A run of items
********************

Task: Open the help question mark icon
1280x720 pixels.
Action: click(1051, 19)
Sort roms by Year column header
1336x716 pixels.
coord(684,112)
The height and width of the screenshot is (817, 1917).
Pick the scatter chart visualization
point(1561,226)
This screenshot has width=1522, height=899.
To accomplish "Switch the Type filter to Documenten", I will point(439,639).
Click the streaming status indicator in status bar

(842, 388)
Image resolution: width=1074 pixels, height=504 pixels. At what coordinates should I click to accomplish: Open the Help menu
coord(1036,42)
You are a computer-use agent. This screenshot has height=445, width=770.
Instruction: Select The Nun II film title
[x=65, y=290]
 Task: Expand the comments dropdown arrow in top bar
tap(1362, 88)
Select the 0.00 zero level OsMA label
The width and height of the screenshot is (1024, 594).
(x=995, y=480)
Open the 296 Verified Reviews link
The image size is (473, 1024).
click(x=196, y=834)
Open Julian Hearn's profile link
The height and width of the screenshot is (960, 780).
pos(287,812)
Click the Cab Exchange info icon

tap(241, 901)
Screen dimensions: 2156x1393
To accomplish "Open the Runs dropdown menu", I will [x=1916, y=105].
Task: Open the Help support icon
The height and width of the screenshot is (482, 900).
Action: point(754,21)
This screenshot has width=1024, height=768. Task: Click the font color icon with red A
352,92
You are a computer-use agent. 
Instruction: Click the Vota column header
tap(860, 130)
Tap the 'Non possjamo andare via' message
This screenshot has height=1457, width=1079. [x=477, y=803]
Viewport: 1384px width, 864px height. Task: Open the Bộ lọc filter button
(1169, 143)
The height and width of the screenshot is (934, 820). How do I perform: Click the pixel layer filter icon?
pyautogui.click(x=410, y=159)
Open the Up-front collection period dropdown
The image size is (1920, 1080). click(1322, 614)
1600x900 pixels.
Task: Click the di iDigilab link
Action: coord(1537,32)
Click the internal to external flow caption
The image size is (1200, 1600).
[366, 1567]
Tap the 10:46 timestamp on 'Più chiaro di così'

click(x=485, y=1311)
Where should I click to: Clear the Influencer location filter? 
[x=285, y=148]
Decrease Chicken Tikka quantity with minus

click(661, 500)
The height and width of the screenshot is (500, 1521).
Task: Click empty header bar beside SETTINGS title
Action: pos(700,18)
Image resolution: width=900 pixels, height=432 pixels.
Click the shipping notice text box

********************

*PROBLEM REQUIREMENTS*. Give back every one of the items above, line for line and without any change.

*CORRECT RESPONSE*.
Task: Open the help question mark icon
1280x720 pixels.
Action: click(1051, 19)
Sort roms by Year column header
1336x716 pixels.
coord(684,112)
The height and width of the screenshot is (817, 1917).
Pick the scatter chart visualization
point(1561,226)
This screenshot has width=1522, height=899.
To accomplish "Switch the Type filter to Documenten", I will point(439,639).
Click the streaming status indicator in status bar

(842, 388)
Image resolution: width=1074 pixels, height=504 pixels. At what coordinates should I click to accomplish: Open the Help menu
coord(1036,42)
You are a computer-use agent. This screenshot has height=445, width=770.
Instruction: Select The Nun II film title
[x=65, y=290]
 Task: Expand the comments dropdown arrow in top bar
tap(1362, 88)
Select the 0.00 zero level OsMA label
The width and height of the screenshot is (1024, 594).
(x=995, y=480)
Open the 296 Verified Reviews link
The image size is (473, 1024).
click(x=196, y=834)
Open Julian Hearn's profile link
The height and width of the screenshot is (960, 780).
pos(287,812)
Click the Cab Exchange info icon

tap(241, 901)
Screen dimensions: 2156x1393
To accomplish "Open the Runs dropdown menu", I will [x=1916, y=105].
Task: Open the Help support icon
The height and width of the screenshot is (482, 900).
Action: point(754,21)
This screenshot has width=1024, height=768. Task: Click the font color icon with red A
352,92
You are a computer-use agent. 
Instruction: Click the Vota column header
tap(860, 130)
Tap the 'Non possjamo andare via' message
This screenshot has height=1457, width=1079. [x=477, y=803]
Viewport: 1384px width, 864px height. Task: Open the Bộ lọc filter button
(1169, 143)
The height and width of the screenshot is (934, 820). How do I perform: Click the pixel layer filter icon?
pyautogui.click(x=410, y=159)
Open the Up-front collection period dropdown
The image size is (1920, 1080). click(1322, 614)
1600x900 pixels.
Task: Click the di iDigilab link
Action: coord(1537,32)
Click the internal to external flow caption
The image size is (1200, 1600).
[366, 1567]
Tap the 10:46 timestamp on 'Più chiaro di così'

click(x=485, y=1311)
Where should I click to: Clear the Influencer location filter? 
[x=285, y=148]
Decrease Chicken Tikka quantity with minus

click(661, 500)
The height and width of the screenshot is (500, 1521).
Task: Click empty header bar beside SETTINGS title
Action: pos(700,18)
Image resolution: width=900 pixels, height=432 pixels.
Click the shipping notice text box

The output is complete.